Extract to read:
══════════
2016-06-16 Thread Joey Hess
As discussed in this thread:
http://thread.gmane.org/gmane.comp.version-control.git/294425
This adds smudge-to-file and clean-from-file commands supplimenting the
smudge and clean filters.

This interface can be much more efficient when operating on large files,
because the whole file content does not need to be streamed through the
filter. It even allows for things like clean-from-file commands that avoid
reading the whole content of the file, and for smudge-to-file commands that
populate a work tree file using an efficient Copy On Write operation.

Joey Hess (4):
  clarify %f documentation
  add smudge-to-file and clean-from-file filter configuration
  use clean-from-file in git add
  use smudge-to-file in git checkout etc

 Documentation/config.txt|  27 +++---
 Documentation/gitattributes.txt |  44 -
 convert.c   | 107 ++--
 convert.h   |  10 
 entry.c |  34 ++---
 sha1_file.c |  42 +---
 t/t0021-conversion.sh   |  64 
 7 files changed, 292 insertions(+), 36 deletions(-)
══════════
Information supplied:
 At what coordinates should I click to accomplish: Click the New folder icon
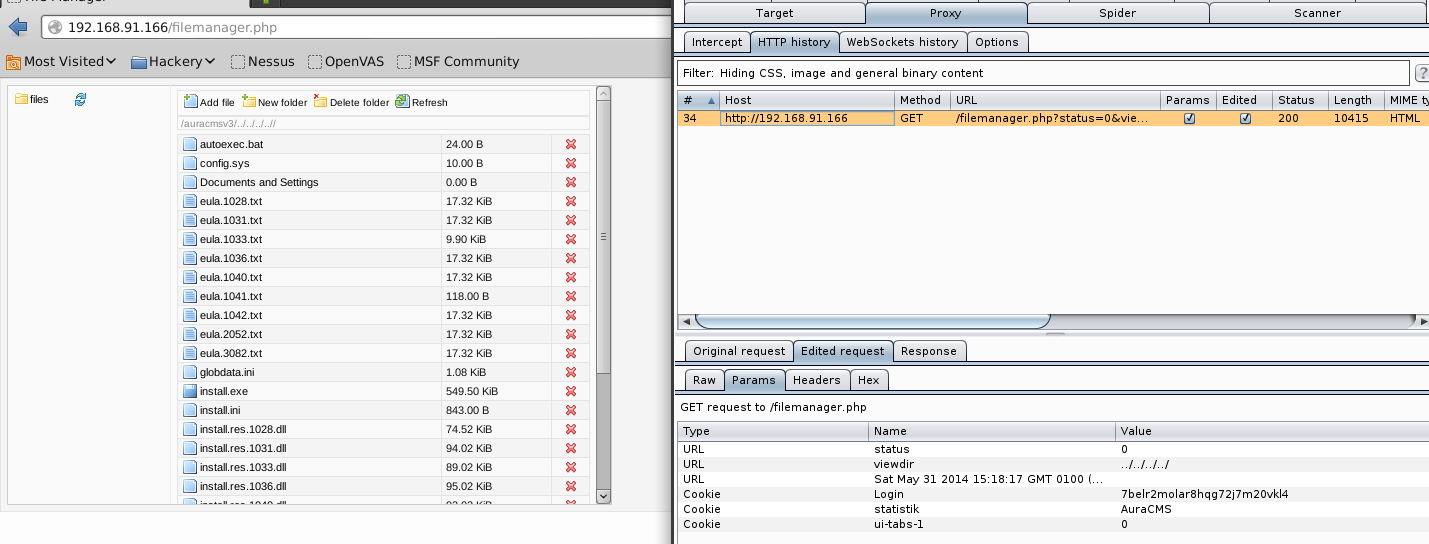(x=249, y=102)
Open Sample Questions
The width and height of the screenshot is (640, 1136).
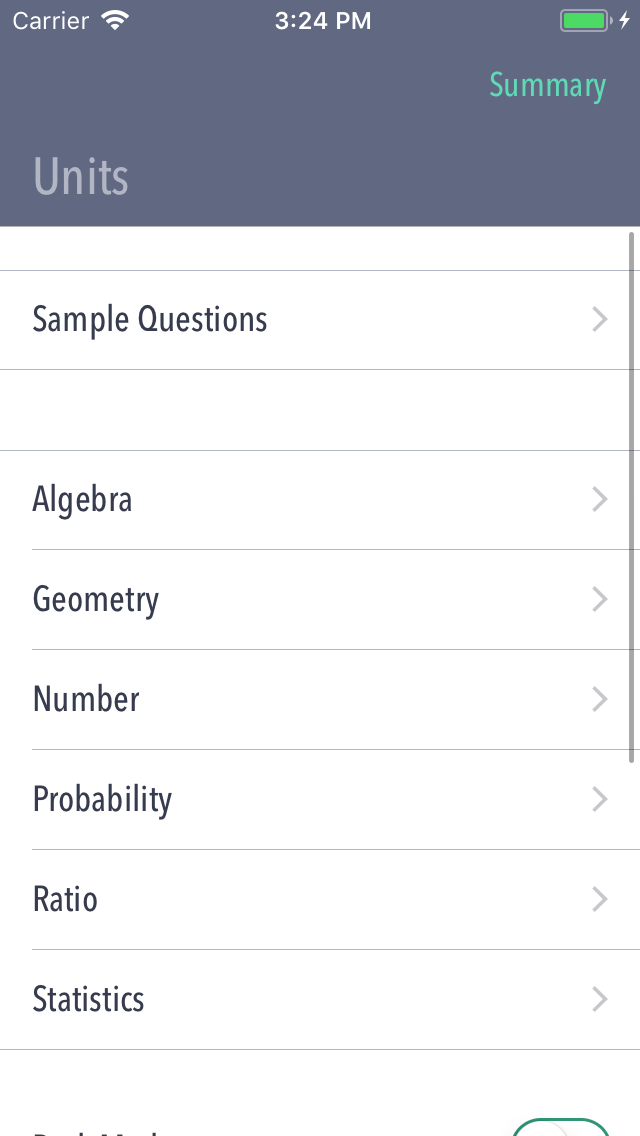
══════════
Work instructions:
- A) According to the patch announcement, what kind of operation can smudge-to-file commands use to populate a work tree file?
- B) Extract the passage of the patch announcement between "This interface can" and "On Write operation.", inclusive.

Results:
- A) An efficient Copy On Write operation.

- B)
This interface can be much more efficient when operating on large files,
because the whole file content does not need to be streamed through the
filter. It even allows for things like clean-from-file commands that avoid
reading the whole content of the file, and for smudge-to-file commands that
populate a work tree file using an efficient Copy On Write operation.